**RECORD SET**

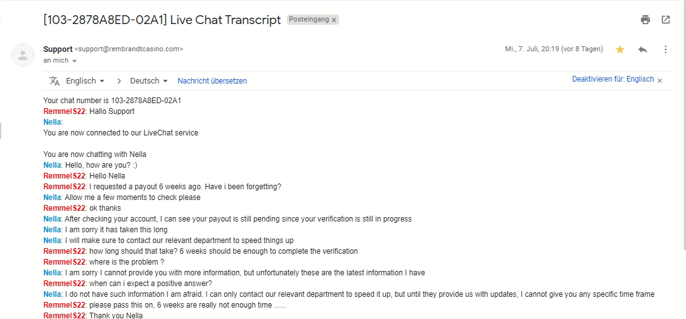This screenshot has height=319, width=686.
Task: Click the Posteingang label chip
Action: [x=308, y=20]
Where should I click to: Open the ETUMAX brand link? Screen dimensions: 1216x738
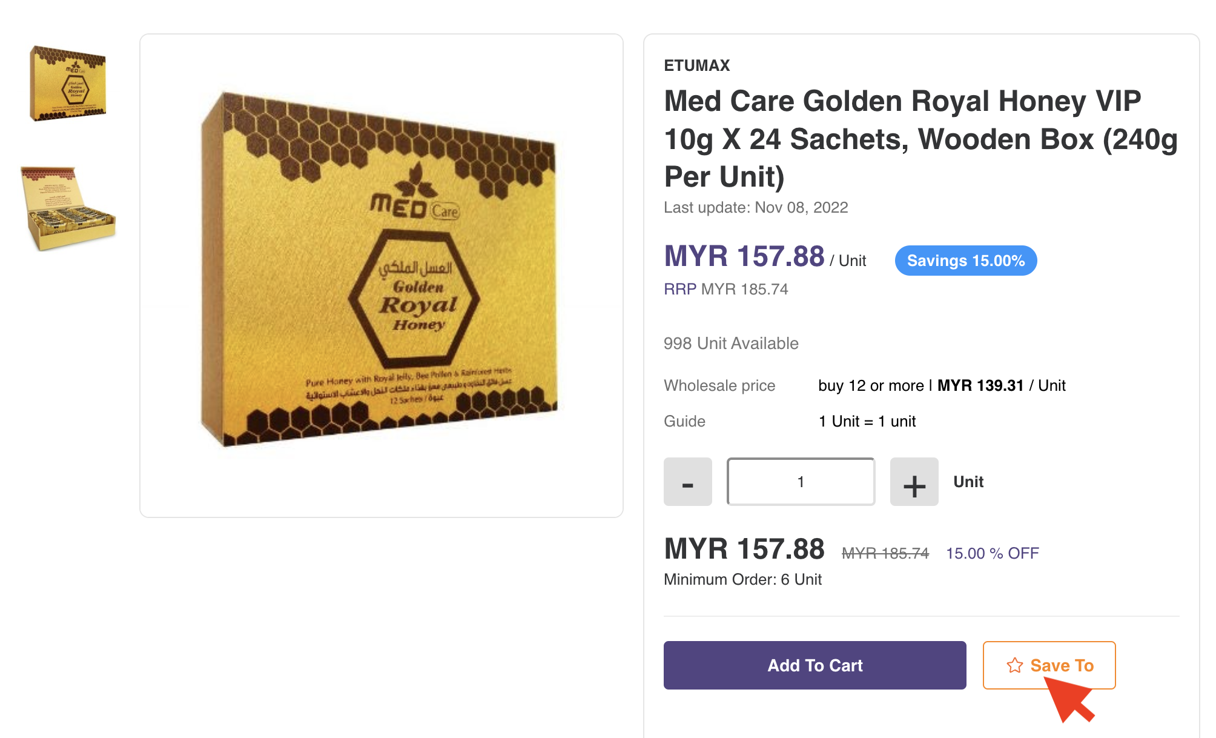tap(696, 65)
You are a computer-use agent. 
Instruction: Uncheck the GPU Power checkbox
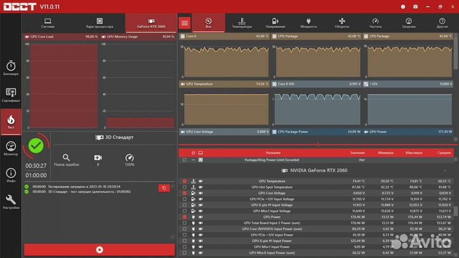(x=185, y=217)
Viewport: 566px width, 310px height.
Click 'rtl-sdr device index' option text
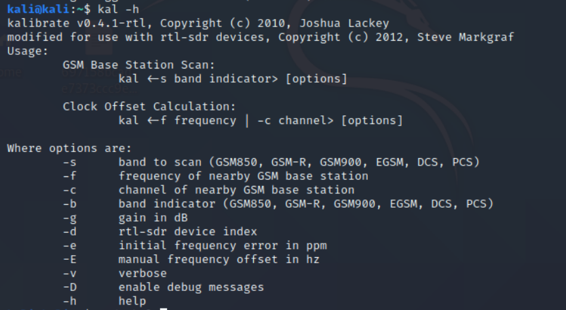[188, 231]
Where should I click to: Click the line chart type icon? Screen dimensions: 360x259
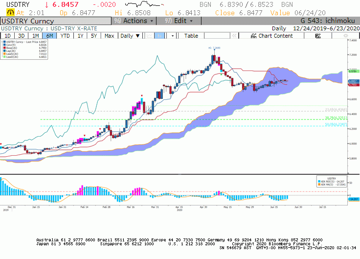[x=150, y=36]
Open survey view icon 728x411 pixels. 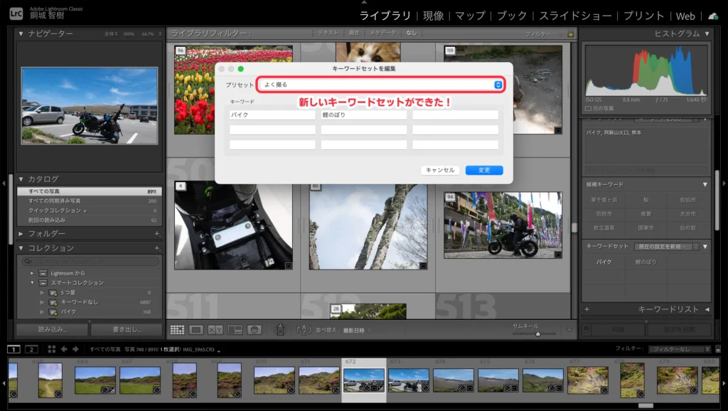[x=235, y=330]
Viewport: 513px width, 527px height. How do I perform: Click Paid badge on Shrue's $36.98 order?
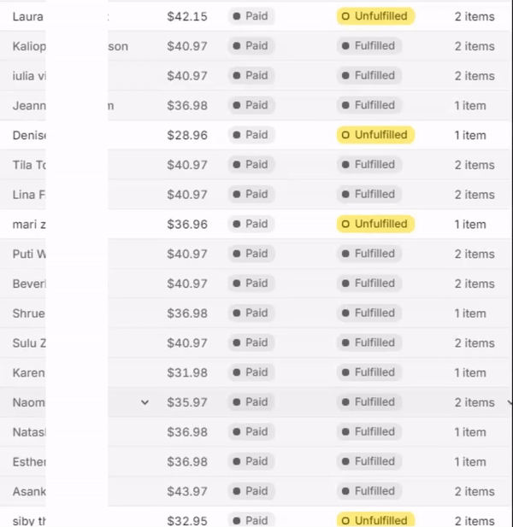[x=251, y=313]
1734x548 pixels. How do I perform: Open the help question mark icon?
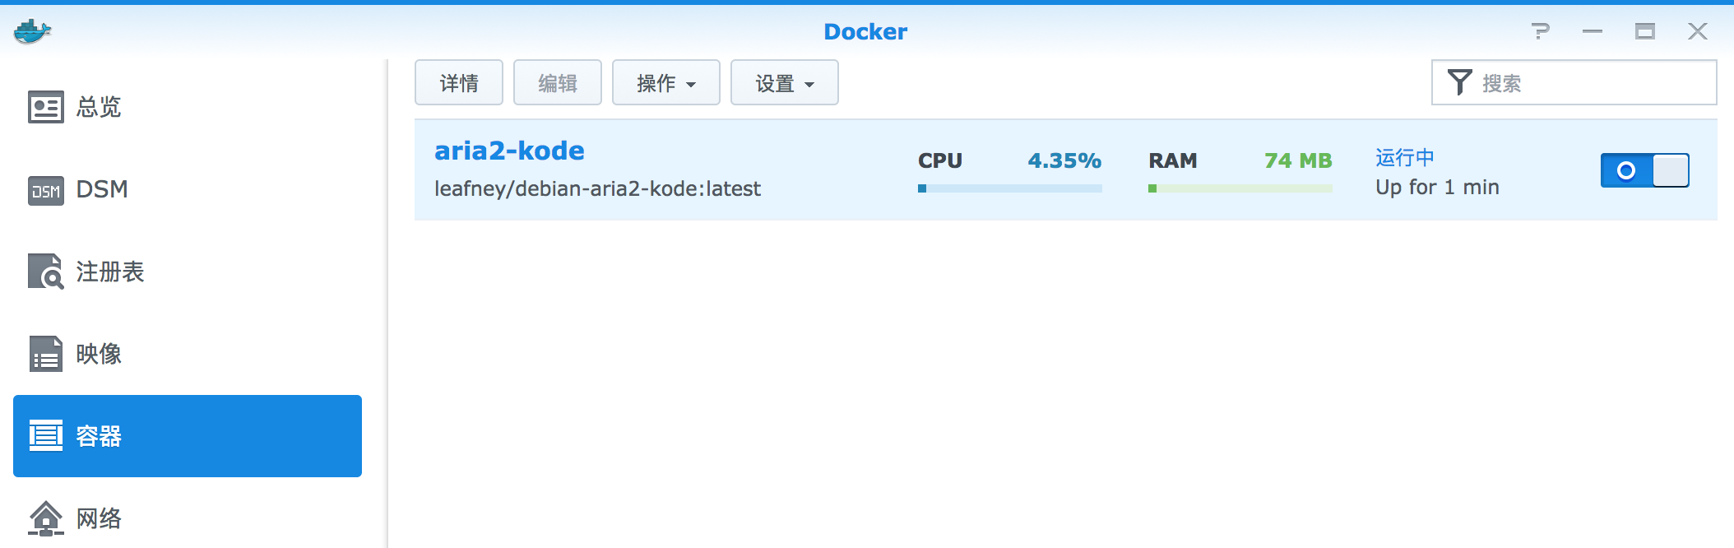point(1541,31)
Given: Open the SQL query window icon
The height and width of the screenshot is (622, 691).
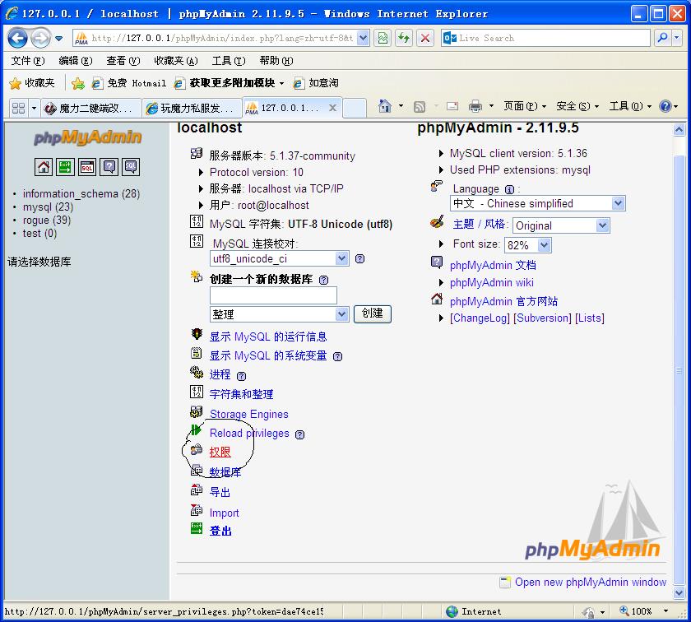Looking at the screenshot, I should (x=87, y=167).
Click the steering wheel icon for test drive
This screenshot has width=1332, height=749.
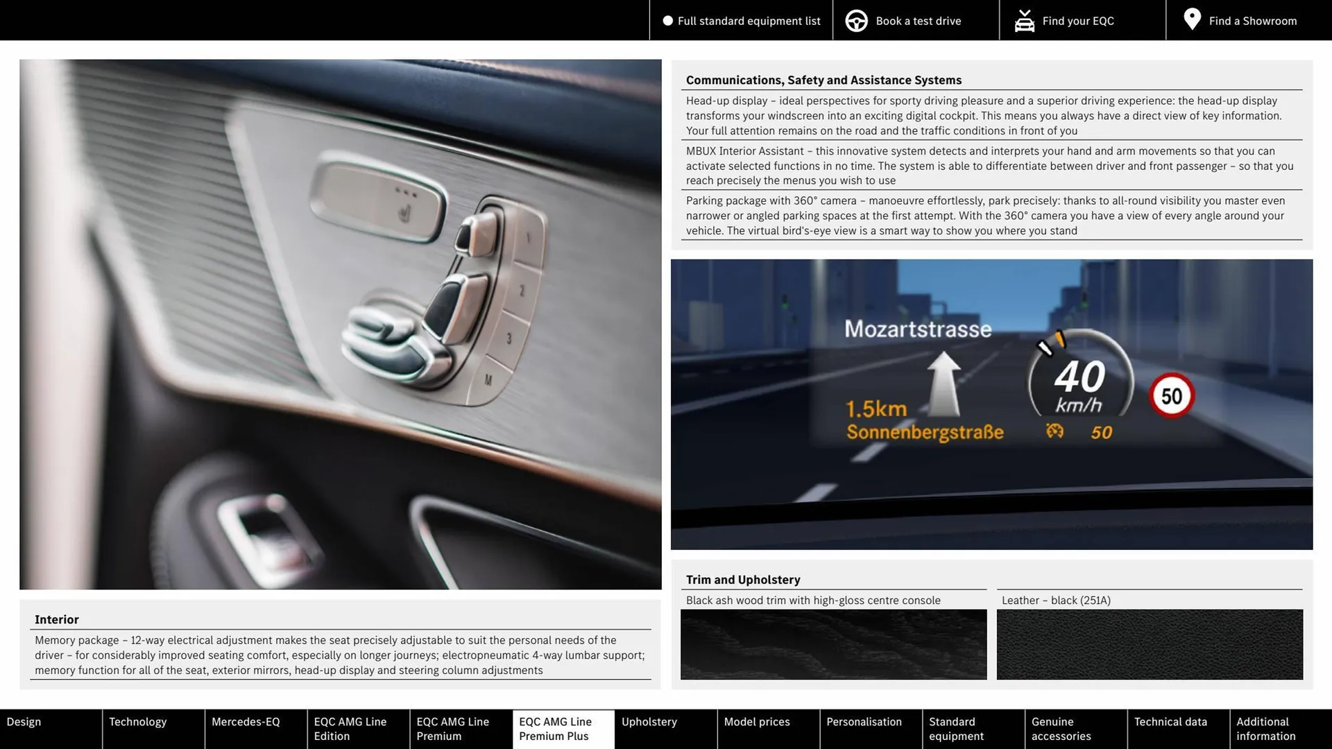[x=856, y=19]

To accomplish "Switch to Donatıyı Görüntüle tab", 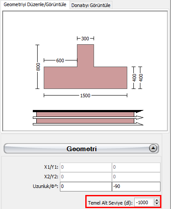I will [91, 5].
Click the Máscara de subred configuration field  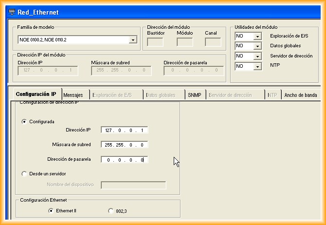click(x=125, y=145)
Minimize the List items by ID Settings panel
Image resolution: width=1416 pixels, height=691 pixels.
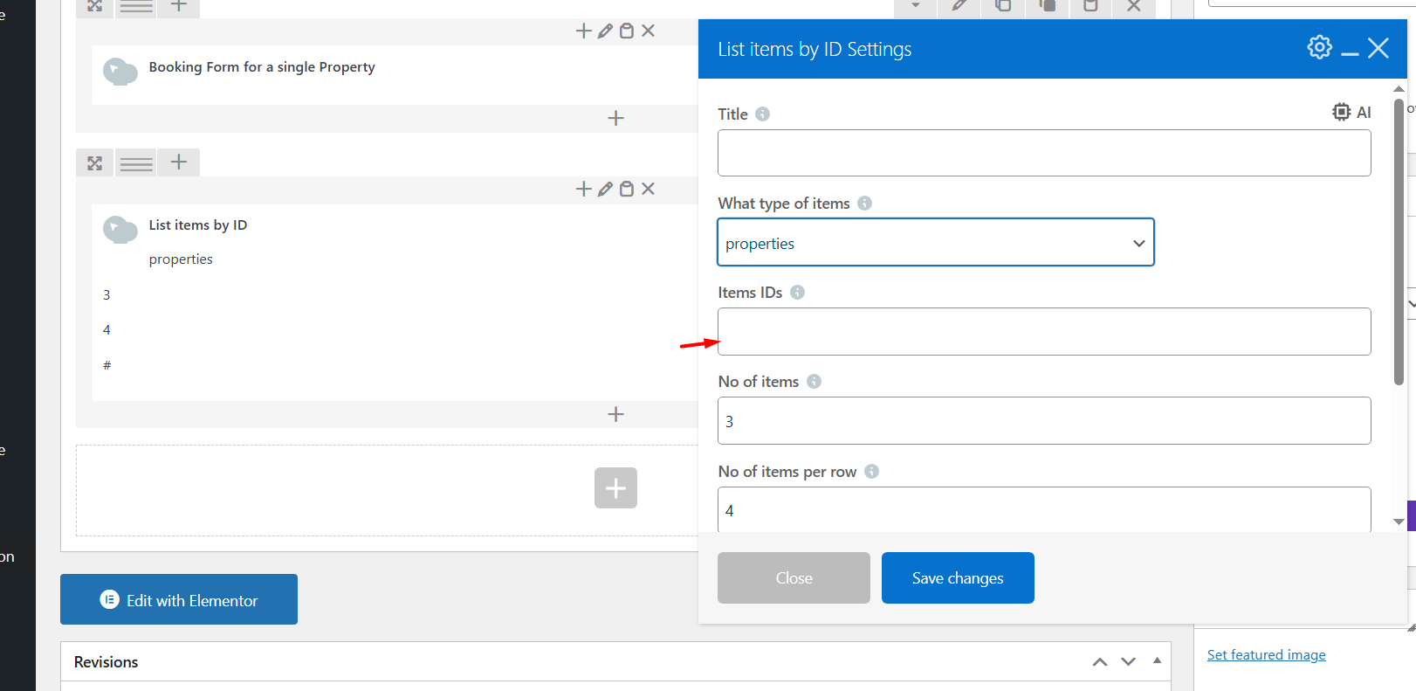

**INSTRUCTIONS TO FOLLOW**
Pick out each line of the records that contains the word "perform" and copy it. Match case exactly.

**EXERCISE RESULT**
Viewport: 513px width, 527px height. How do I perform: Click Paid badge on Shrue's $36.98 order?
1734x548 pixels. How do I perform: Open the help question mark icon?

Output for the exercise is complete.